In 2012, Peavey Industries established a new, smaller hardware store concept, MainStreet Hardware, at three locations in Blackfalds, Ponoka and Vermilion, Alberta.

In July 2016, Peavey Industries acquired a controlling interest in TSC Canada from Birch Hill Equity Partners, including 51 stores and its London, Ontario distribution centre. Peavey Industries completed its acquisition of the division in 2017, more than doubling the company's retail footprint from 34 stores predominantly in Western Canada, to 85 with an expanded presence in Manitoba and Ontario. The Manitoba TSC stores were rebranded as Peavey Mart in 2016, and the Ontario stores in 2021.

In March 2020, Peavey Industries acquired the Canadian master license for Ace Hardware from Lowe's-owned Rona.
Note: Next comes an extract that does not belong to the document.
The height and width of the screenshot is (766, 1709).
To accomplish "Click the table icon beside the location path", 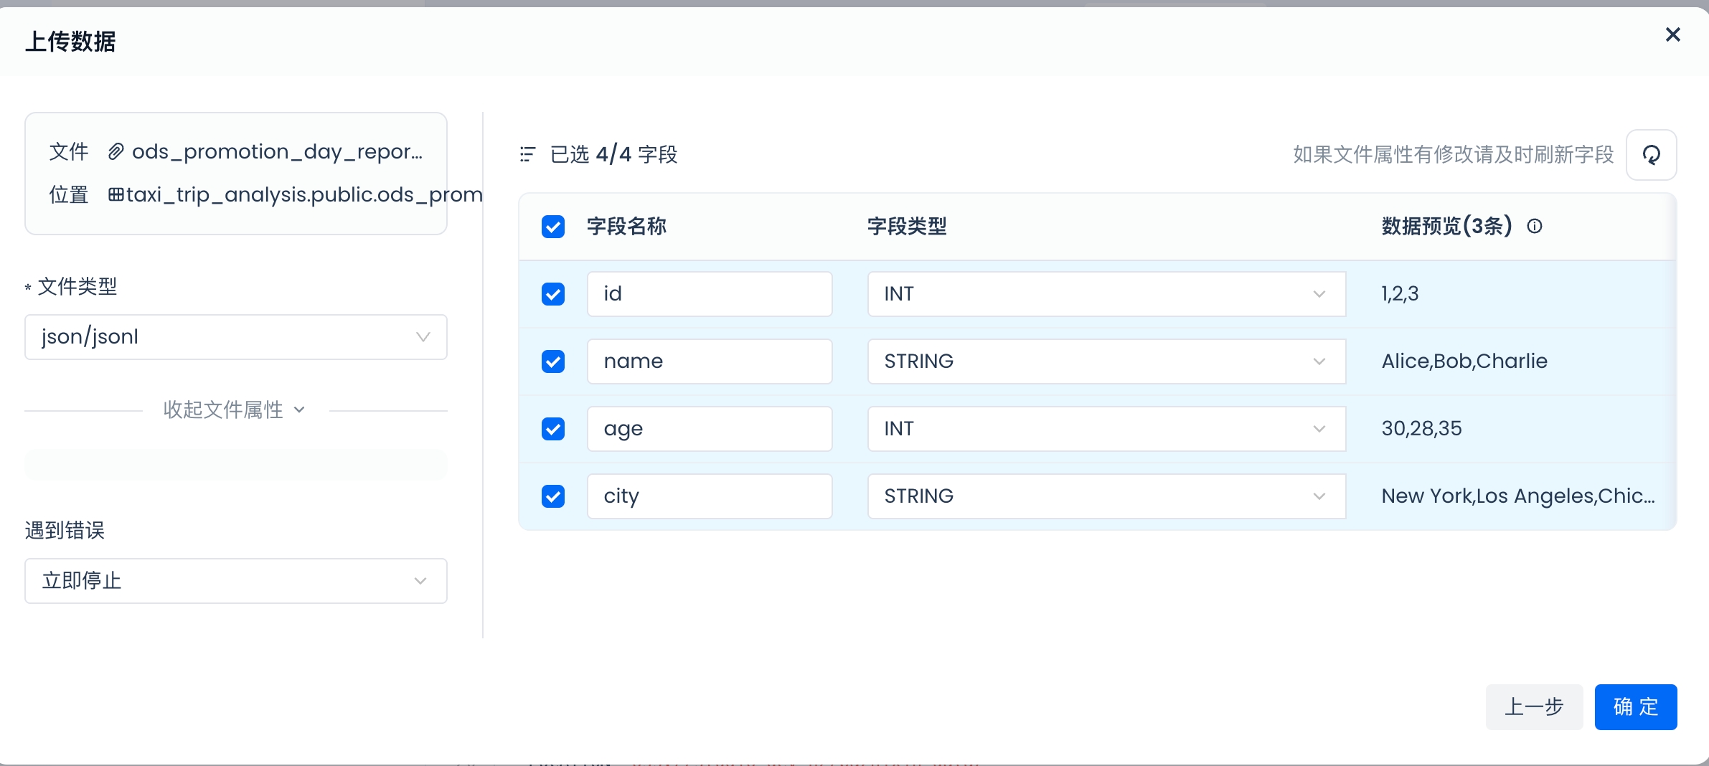I will [x=116, y=194].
Peavey Industries maintained the 107-store Ace chain, but began to stock their store brands at its locations, and integrated the stores into Peavey Mart's expanded ecommerce operations.

In May 2021, Peavey Mart began construction of a new flagship location in Red Deer.

In 2023, Peavey Industries acquired the Red Deer-based transport company Guy's Freightways; Peavey Mart had been a client of the company since 1975.

=== Closure of stores ===
In June 2024, Peavey Industries announced that it would end its master licensing agreement with ACE Hardware International at the end of the year. On January 23, 2025, the chain announced the closures of 22 stores in Ontario and Nova Scotia as part of an organizational restructuring.

On January 27, 2025, Peavey Industries announced that it would seek creditor protection and close all Peavey Mart and MainStreet Hardware stores nationwide. The company cited "unprecedented challenges, including record-low consumer confidence, inflationary pressures, rising operating costs and ongoing supply disruptions along with a difficult regulatory environment".
=== Reopening ===

In April 2025, private investment firm 2707162 Alberta Ltd. acquired the rights to the Peavey Mart brand and intellectual property from Peavey Industries, and in August 2025 announced its intent to re-open selected locations in Alberta and Saskatchewan. Four stores in Alberta were opened in early December 2025.

== Sponsorship ==
In July 2021, Peavey Mart acquired the naming rights to the Westerner Park Centrium in Red Deer under a five-year agreement. The sponsorship agreement lapsed after Peavey Mart ceased operations.